August 8, 2008
Drew Lyon, Extension Dryland Crops Specialist, Panhandle REC, Scottsbluff: Harvest is almost done and overall, wheat quality and yields were good this year. Irrigated wheat did quite well and dryland yields, depending on whether the field received timely rains, ranged from 10 to 70 bu/ac. Proso millet was looking bad, but has improved with recent rains. Dry bean growth was delayed with the cool spring temperatures and the crop is just starting to flower. An early or even normal freeze could cause problems.
David Stenberg, Extension Educator in Dawson County: It's been dry and crop growth, such as with hay, is behind normal. Field crops look good. Corn has pollinated and soybean is blooming and setting pods. Beans are shorter than normal.
Jim Schneider, Extension Educator in Hamilton County: We've got aphids in our soybeans that are calling for spraying. Some growers have treated and other populations may be declining some. Crop development is still behind normal, but the crops seem to be recovering from hail damage.
Keith Glewen, Extension Educator in Saunders County: Some crop consultants have seen soybean aphid levels high enough to warrant control. I thought the heat might affect aphid populations more, but evidently, it just slows their growth. Lower temperatures this week should really bring them on. Crops are at all different stages; corn ranges from the V-7/V-8 stage to dough stage. We lost 43,000 acres to wind damage, and some replanted fields to 80- to 95-day corn. We also lost a lot of pivots. Growers have been irritating corn and are starting to irrigate soybeans. The dryland crop looks good, but there are still some stand issues, likely due to the rains and cooler temperatures this spring.
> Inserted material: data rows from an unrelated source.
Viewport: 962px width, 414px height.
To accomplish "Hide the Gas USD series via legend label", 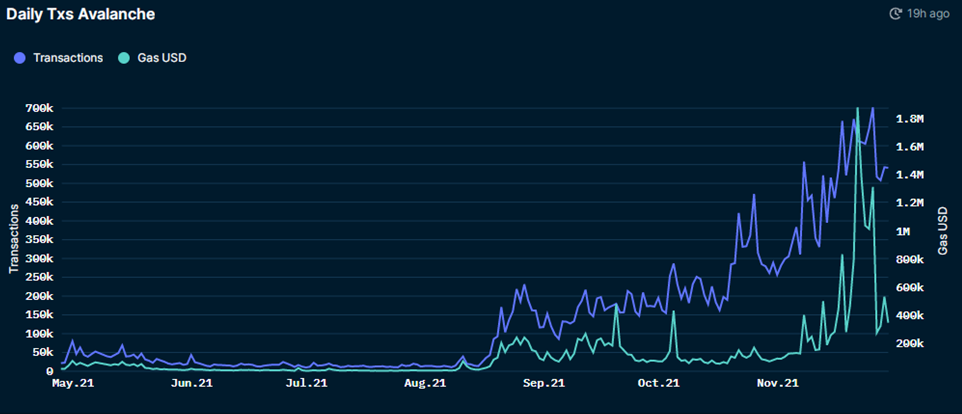I will pos(161,58).
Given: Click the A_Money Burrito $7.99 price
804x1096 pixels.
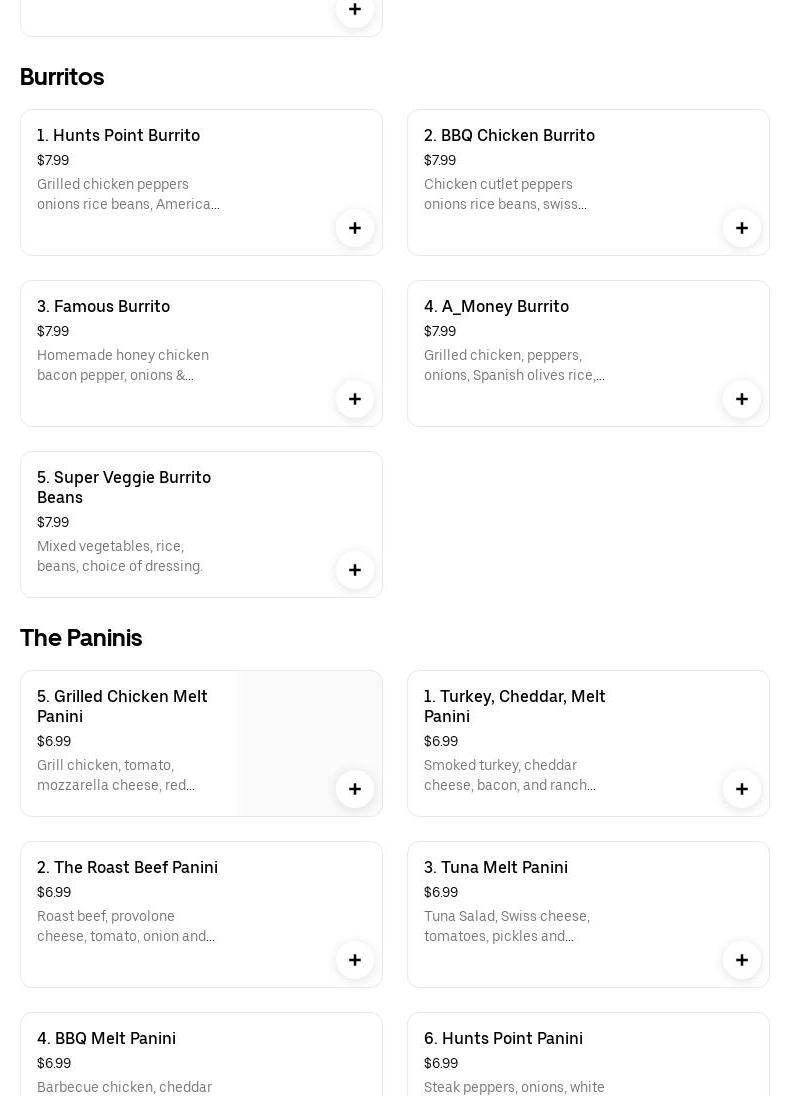Looking at the screenshot, I should (x=440, y=331).
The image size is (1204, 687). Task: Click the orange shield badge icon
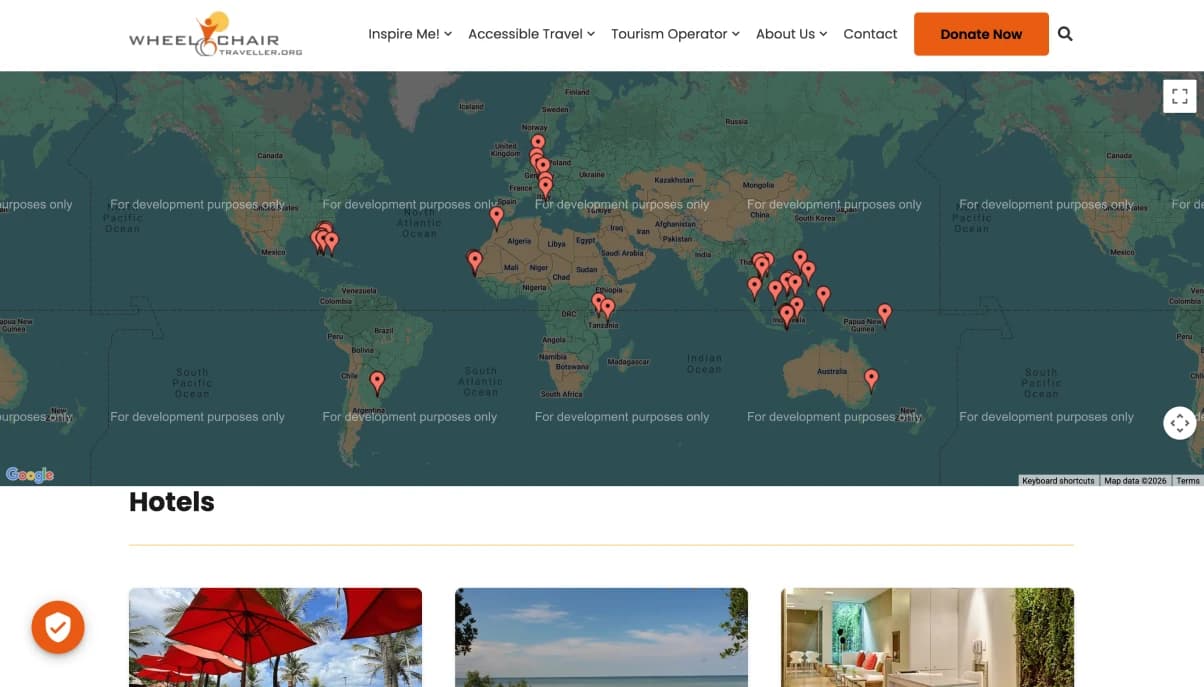pyautogui.click(x=58, y=627)
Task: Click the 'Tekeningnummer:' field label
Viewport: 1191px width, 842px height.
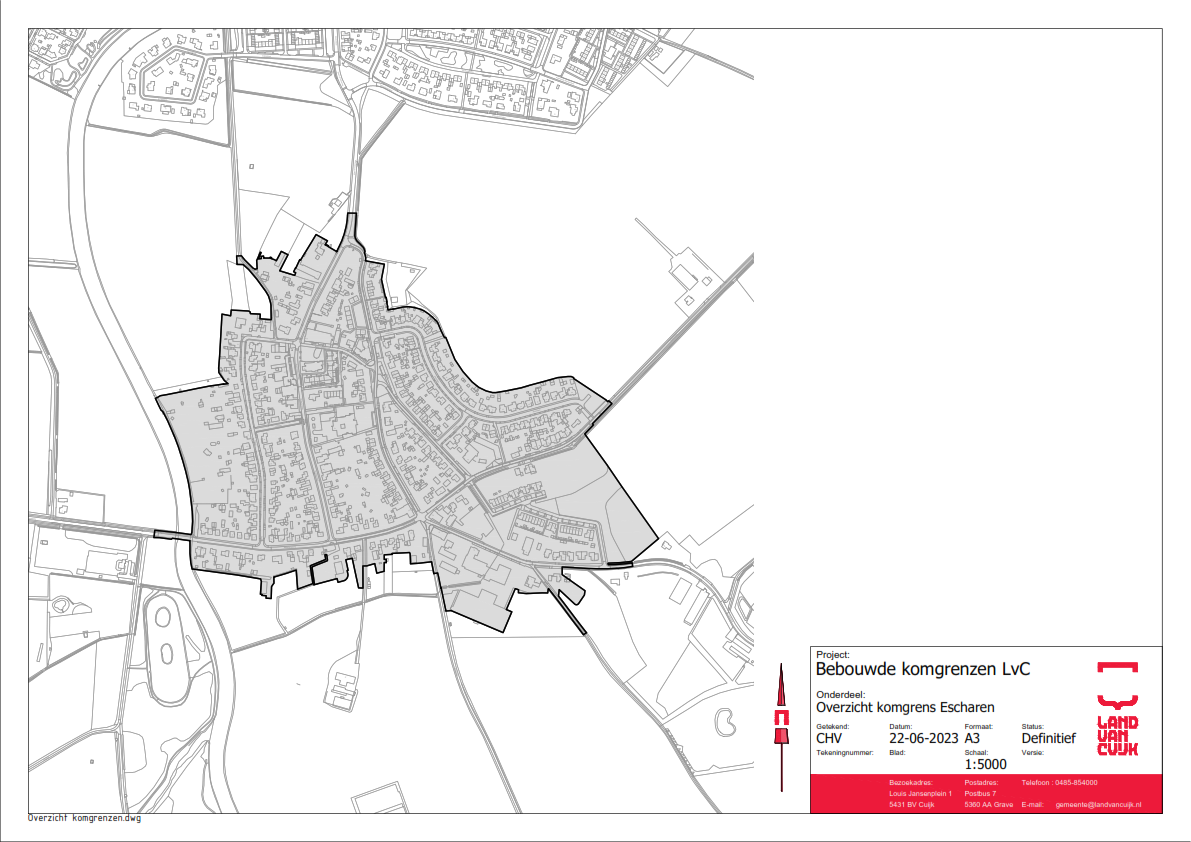Action: coord(845,752)
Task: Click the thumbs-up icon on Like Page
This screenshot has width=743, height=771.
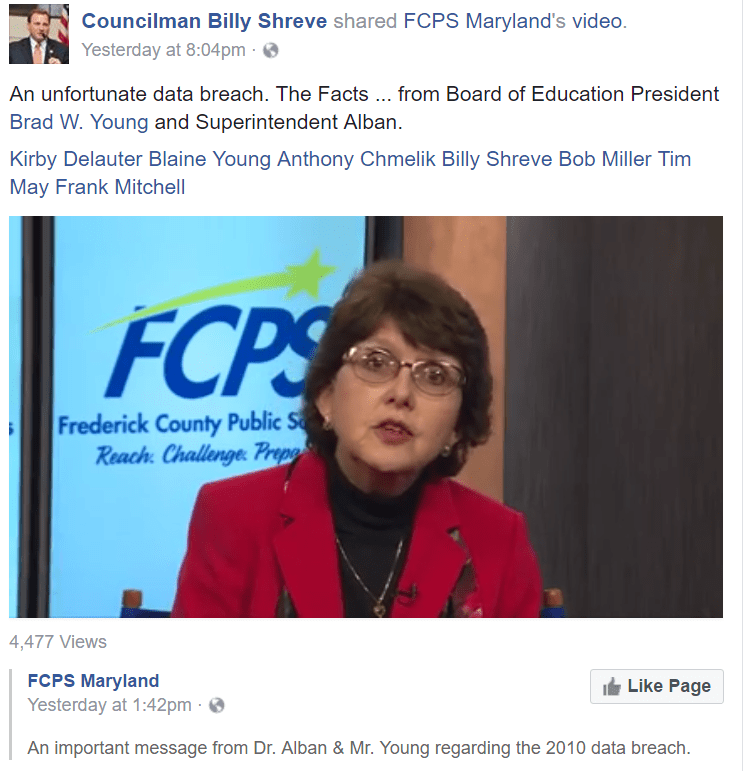Action: 612,686
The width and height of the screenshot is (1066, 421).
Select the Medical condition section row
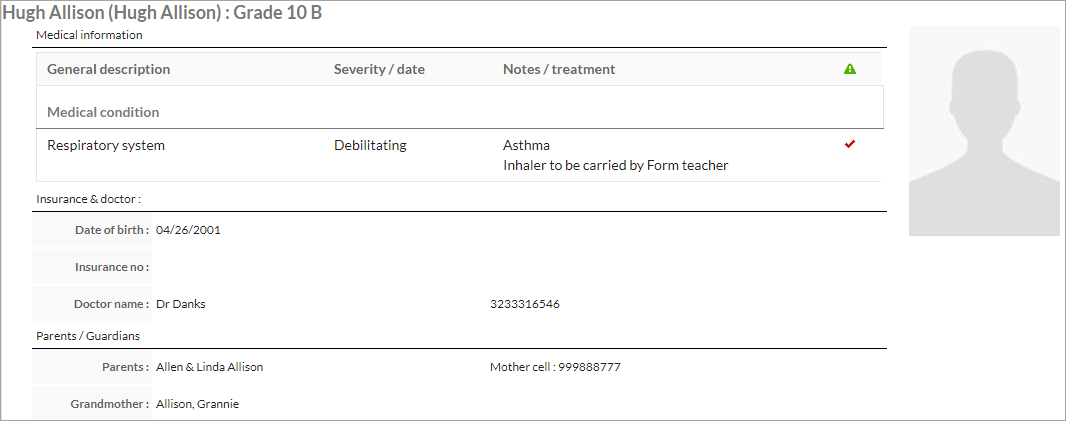(460, 112)
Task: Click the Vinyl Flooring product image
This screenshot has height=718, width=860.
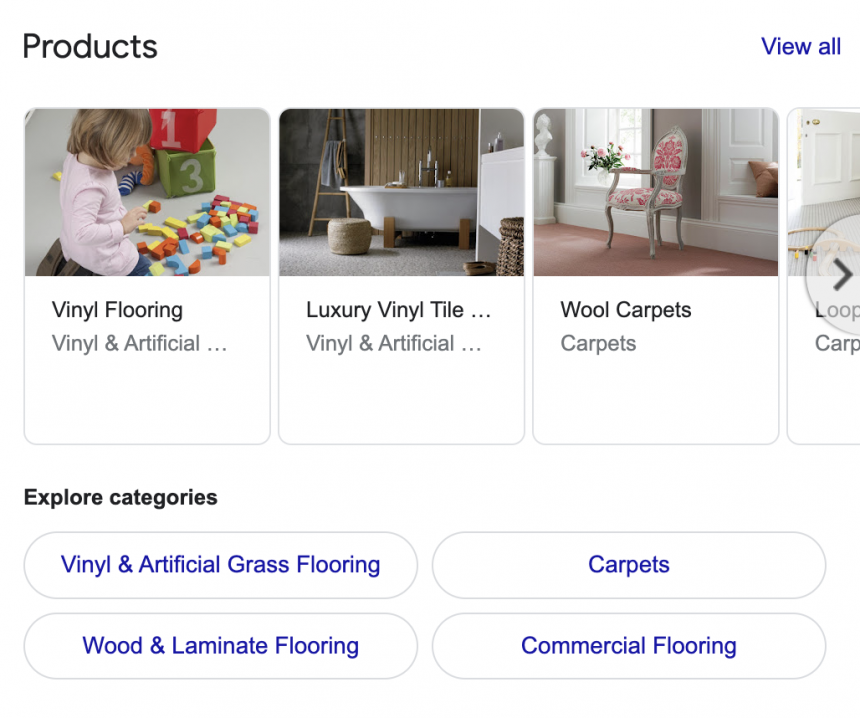Action: (x=147, y=192)
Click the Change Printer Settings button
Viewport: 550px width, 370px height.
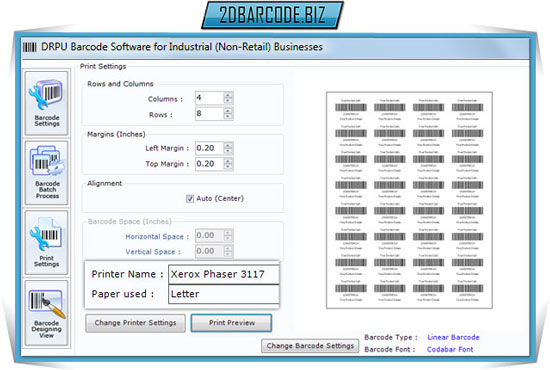(x=135, y=323)
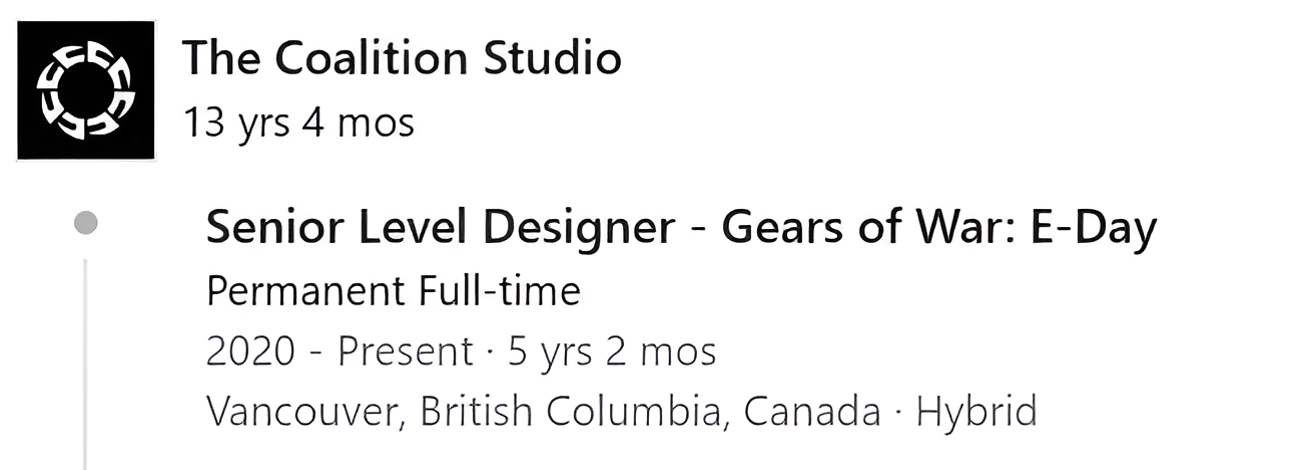
Task: Open The Coalition Studio logo
Action: [86, 90]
Aaron Nygren, Extension Educator in Colfax County: Pivots are going and air applicators are applying fungicides. Dryland crops look good, but need water soon. One local consultant was finding northern rootworms in corn after soybeans. Given input costs, some growers are talking about planting 100% soybeans next year. Availability and cost is a big topic of conversation.
Al Dutcher, Extension State Climatologist: Potential for moisture Aug. 12-14, but otherwise the potential in the next two weeks is for hit and miss showers with normal to above normal temperatures. This week the average highs should be in the 80s.
Robert Wright, Extension Entomologist: Western bean cutworm moth counts are low across the Midwest. Soybean aphids are building up. We want to re-emphasize that with higher commodity prices, the treatment threshold is still 250 aphids per plant. The economic injury level is way above that at 650 aphids per plant. Originally, using the 250-aphid threshold would give producers a seven-day lag time to respond. With higher commodity prices, the 250-aphid threshold still gives you three to four days to respond. The second generation moth flight of European corn borers is at a moderate level, with about 80 moths per night in traps. With late maturing or refuge fields there is potential for injury. We're seeing some spider mite problems in corn.
Keith Jarvi, Extension Integrated Pest Management, Northeast REC, Norfolk: Northeast Nebraska is dry and irrigation systems have been running the last 10 days. Crop development is delayed, but things are looking good. Except for soybean aphids, insect problems are sparse. Most soybean fields have aphids. Some populations reached threshold levels this week and were treated.